RELEASE OF GENTAMICIN FROM CEMENT SPACERS IN TWO-STAGE PROCEDURES FOR HIP AND KNEE PROSTHETIC INFECTION: AN IN VIVO PHARMACOKINETIC STUDY WITH CLINICAL FOLLOW-UP.

Eighteen patients undergoing two-stage exchange arthroplasty for infected total hip or knee arthroplasty using gentamicin-loaded bone cement spacers (80g bone cement, 2 g gentamicin and 2 g clindamycin) were studied. The concentration of gentamicin eluted from the spacers was assessed on samples of blood, urine, and drainage fluid that were collected from each patient at set intervals during the 48 hours following the first-stage surgery. The hip and knee cement spacers showed similar curve of release over the first postoperative hours (early peak followed by slow release), but the mean gentamicin concentration in the drainage fluid was higher in patients with hip spacers compared to patients with knee spacers (30.61±19.47 mg/L vs 17.43±13,63 mg/L, p less than 0.05).
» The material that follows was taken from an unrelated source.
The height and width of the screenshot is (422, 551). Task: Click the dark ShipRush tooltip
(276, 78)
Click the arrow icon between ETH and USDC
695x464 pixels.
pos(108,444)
In patients with hip spacers, the mean, maximum, and minimum concentration of gentamicin was higher with respect to the minimum inhibitory concentration (MIC) break point for Staphylococcus spp, Pseudomonas Aeruginosa and Enterobacteriaceae throughout the first postoperative 48 h. Conversely, in 25% of patients with a knee spacer a drug concentration below the MIC break point for Gram negative bacteria was found in the drainage fluid after 12 h. Gentamicin levels in the blood samples were negligible over the entire time interval and were steadily well below the renal toxicity reference. The highest urinary concentration of gentamicin was observed between 4 and 9 h postoperatively. Subsequently, it gradually declined until 48 h. Clinically, the rate of cure was 100% at a mean follow-up of 113 weeks (range 90-182). Gentamicin-loaded cement spacers offer the advantage of achieving early high concentrations of the antibiotic directly at the site of infection but especially in the knee a systemic antibiotic therapy must be given as a complement to the spacer implantation to eradicate periprosthetic joint infection (PJI).